Un nuovo villain sembra affacciarsi sulla scena internazionale. Questa volta però, non si tratta del solito bieco dittatore da “asse del Male” tanto caro alla retorica occidentalista, ma di un democraticissimo Primo Ministro: Shinzo Abe, premier giapponese e leader del Partito Liberaldemocratico. Il leader del paese del Sol Levante questa volta pare averla fatta grossa: il 15 agosto 2013, nel corso delle celebrazioni per l’anniversario dell’armistizio che decretò la fine della Seconda Guerra Mondiale, ha rotto la tradizione che voleva che il Primo Ministro (ancora dopo 68 anni…) si scusasse pubblicamente coi paesi invasi dal Giappone nel corso di quel conflitto ormai sempre più lontano.
Parlando al cospetto dell’Imperatore Akihito e dell’Imperatrice Michiko, si è infatti limitato a dire: “Non dimenticherò mai il fatto che la pace e la prosperità delle quali godiamo attualmente nascano dal sacrificio delle vostre vite. Noi faremo del nostro meglio per dare il nostro contributo alla pace nel mondo”. Fine. L’assenza della richiesta di scuse non è passata inosservata alle diplomazie di Cina e Corea del Sud, con cui il governo presieduto da Abe non ha mai avuto rapporti idilliaci, le quali non hanno esitato a rimarcare con irritazione la “dimenticanza”. L’irritazione che è poi stata aumentata dalla scelta del Primo Ministro di inviare una propria offerta votiva al santuario shintoista di Yasakuni a Tokyo, che ricorda i caduti giapponesi nelle guerre affrontate dal paese nel corso della sua storia, ivi compresi 14 caduti che le Nazioni ex nemiche del Giappone considerano criminali di guerra. Al santuario si sono inoltre recati di persona, autorizzati dal premier, due membri del gabinetto.

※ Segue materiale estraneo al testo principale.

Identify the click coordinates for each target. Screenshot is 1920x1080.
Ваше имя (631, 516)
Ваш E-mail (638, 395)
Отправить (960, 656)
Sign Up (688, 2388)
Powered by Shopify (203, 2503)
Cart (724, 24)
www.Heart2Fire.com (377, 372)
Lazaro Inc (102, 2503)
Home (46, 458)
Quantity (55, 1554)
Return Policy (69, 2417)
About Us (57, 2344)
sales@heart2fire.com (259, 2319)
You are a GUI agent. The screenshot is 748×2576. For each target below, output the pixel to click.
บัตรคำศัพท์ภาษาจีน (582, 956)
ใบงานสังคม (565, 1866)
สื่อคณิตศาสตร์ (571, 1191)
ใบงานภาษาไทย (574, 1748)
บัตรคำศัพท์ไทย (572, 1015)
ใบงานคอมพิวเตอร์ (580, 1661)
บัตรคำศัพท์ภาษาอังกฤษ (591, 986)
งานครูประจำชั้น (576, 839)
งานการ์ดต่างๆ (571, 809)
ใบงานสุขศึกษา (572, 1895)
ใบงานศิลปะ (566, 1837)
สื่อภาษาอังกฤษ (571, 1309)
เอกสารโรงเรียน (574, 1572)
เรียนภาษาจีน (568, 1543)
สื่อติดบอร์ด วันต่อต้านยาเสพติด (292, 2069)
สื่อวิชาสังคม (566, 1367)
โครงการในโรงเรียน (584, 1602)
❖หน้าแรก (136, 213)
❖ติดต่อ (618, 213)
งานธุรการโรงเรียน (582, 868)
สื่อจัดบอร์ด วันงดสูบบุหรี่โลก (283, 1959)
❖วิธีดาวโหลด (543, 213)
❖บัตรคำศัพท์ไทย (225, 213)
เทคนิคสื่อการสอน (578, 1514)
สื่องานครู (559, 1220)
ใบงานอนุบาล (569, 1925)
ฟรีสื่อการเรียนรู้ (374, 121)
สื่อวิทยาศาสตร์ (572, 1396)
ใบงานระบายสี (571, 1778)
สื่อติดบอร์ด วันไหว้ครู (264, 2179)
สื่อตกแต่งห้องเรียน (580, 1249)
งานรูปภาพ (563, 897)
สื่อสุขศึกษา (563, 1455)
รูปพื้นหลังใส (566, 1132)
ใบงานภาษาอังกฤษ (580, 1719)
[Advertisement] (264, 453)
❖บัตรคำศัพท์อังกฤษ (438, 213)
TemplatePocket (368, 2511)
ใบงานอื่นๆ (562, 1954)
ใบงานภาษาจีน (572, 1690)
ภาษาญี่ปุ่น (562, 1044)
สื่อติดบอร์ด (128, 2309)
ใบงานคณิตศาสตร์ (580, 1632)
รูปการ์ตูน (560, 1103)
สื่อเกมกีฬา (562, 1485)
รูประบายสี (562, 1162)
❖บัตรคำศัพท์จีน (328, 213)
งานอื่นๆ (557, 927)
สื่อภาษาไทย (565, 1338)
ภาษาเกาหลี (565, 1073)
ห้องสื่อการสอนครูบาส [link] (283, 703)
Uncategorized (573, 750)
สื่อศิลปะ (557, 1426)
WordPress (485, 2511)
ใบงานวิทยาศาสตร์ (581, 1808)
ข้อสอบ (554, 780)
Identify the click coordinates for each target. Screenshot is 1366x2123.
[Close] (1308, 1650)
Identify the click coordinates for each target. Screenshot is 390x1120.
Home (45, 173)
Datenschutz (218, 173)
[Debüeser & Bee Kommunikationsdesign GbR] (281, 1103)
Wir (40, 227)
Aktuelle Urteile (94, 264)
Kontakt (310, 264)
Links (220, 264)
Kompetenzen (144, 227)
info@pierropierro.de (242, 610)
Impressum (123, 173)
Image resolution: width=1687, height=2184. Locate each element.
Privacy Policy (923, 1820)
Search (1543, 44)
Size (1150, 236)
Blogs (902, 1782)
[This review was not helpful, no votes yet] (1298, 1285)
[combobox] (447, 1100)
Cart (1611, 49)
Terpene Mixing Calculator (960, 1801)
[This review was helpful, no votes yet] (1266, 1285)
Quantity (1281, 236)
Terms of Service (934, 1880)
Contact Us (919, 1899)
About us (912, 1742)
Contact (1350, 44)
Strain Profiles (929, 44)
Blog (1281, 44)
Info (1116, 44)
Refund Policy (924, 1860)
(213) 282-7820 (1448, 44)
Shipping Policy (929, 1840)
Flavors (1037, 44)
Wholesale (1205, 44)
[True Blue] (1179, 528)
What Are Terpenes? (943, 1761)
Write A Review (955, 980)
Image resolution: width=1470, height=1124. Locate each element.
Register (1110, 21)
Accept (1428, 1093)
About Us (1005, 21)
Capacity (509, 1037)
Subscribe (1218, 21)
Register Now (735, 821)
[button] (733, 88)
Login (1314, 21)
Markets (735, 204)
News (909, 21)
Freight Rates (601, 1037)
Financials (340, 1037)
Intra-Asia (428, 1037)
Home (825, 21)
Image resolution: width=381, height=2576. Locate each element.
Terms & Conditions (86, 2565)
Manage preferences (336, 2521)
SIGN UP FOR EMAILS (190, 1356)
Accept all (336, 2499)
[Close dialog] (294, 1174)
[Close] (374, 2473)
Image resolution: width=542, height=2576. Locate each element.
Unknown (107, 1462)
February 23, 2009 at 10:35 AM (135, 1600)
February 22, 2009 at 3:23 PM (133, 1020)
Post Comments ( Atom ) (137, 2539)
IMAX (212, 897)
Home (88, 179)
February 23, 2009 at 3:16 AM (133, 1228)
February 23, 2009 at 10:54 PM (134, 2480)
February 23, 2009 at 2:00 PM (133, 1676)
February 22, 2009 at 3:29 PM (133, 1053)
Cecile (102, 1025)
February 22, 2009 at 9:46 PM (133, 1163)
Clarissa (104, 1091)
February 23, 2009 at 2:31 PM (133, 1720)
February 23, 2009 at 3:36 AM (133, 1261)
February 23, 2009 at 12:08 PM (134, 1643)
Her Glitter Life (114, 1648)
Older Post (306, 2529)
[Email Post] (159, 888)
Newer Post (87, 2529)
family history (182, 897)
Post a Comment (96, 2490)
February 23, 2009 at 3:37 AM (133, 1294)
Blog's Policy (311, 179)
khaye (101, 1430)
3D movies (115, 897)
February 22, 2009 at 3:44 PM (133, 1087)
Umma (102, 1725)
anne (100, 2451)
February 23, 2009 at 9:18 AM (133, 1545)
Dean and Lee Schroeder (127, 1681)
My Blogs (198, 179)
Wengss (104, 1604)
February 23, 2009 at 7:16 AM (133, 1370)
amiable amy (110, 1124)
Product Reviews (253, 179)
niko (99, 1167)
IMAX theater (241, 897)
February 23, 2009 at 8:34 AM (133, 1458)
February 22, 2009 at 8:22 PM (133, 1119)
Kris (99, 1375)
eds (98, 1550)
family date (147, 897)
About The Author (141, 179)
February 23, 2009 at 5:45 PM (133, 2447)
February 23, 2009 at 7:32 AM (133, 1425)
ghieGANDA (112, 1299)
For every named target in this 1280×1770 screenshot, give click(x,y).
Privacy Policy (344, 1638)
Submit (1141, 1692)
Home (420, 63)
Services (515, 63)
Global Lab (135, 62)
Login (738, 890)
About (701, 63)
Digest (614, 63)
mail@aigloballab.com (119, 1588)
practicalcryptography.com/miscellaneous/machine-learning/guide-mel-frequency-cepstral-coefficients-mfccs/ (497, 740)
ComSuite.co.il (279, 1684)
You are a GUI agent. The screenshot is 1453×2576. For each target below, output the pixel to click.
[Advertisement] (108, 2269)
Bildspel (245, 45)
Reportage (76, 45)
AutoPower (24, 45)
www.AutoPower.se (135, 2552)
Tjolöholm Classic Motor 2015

E’ solo l’ultimo episodio indicatore della svolta in senso “nazionalista” (come dicono i detrattori) del governo Abe. Il “sogno proibito” accarezzato dall’esecutivo è nientemeno che la revisione della Costituzione “pacifista” imposta al Paese dopo la Seconda Guerra Mondiale, in particolare di quell’articolo 9 che impedisce al Giappone di dotarsi (almeno ufficialmente) di forze armate. Per intenderci, si tratta di quella norma contro cui insorse Mishima, la cui protesta culminò con il seppuku rituale. La proposta era stata ribadita dal vicepremier Taro Aso, suscitando, il 14 agosto la reazione burbanzosa del Financial Times inglese: secondo il commentatore Gideon Rachman, quelle parole costituirebbero una minaccia alla pace ed alla sicurezza dell’Asia. Neanche si parlasse di Kim Jong Un…
Le mosse di Abe e del suo gabinetto erano state tenute d’occhio da tutta la stampa anglosassone nei giorni precedenti alle celebrazioni del 15 agosto: le parole e le azioni (visita o non visita a Yasakuni, per intenderci) si annunciavano decisive per una distensione od un ulteriore raffreddamento nei rapporti sino-giapponesi, già tesi dall’11 settembre 2012, quando il Giappone ha definitivamente nazionalizzato le isole Diayou, una sorta di “Falkland-Malvinas” asiatiche contese da decenni fra Giappone, Cina Popolare e Taiwan. Il prossimo 11 settembre, data del primo anniversario dell’occupazione, la tensione sarà ancora più alta.
Dove porterà questa nuova ventata di orgoglio nipponico? Per ora è difficile prevedere, tanto più che già all’interno della maggioranza di governo si fanno sentire le proteste del Komei, partito il cui appoggio è decisivo per la sopravvivenza dell’esecutivo, emanazione della congregazione buddhista Soka Gakkai, assai critica nei confronti della svolta soprattutto per quanto riguarda i rapporti con la Cina.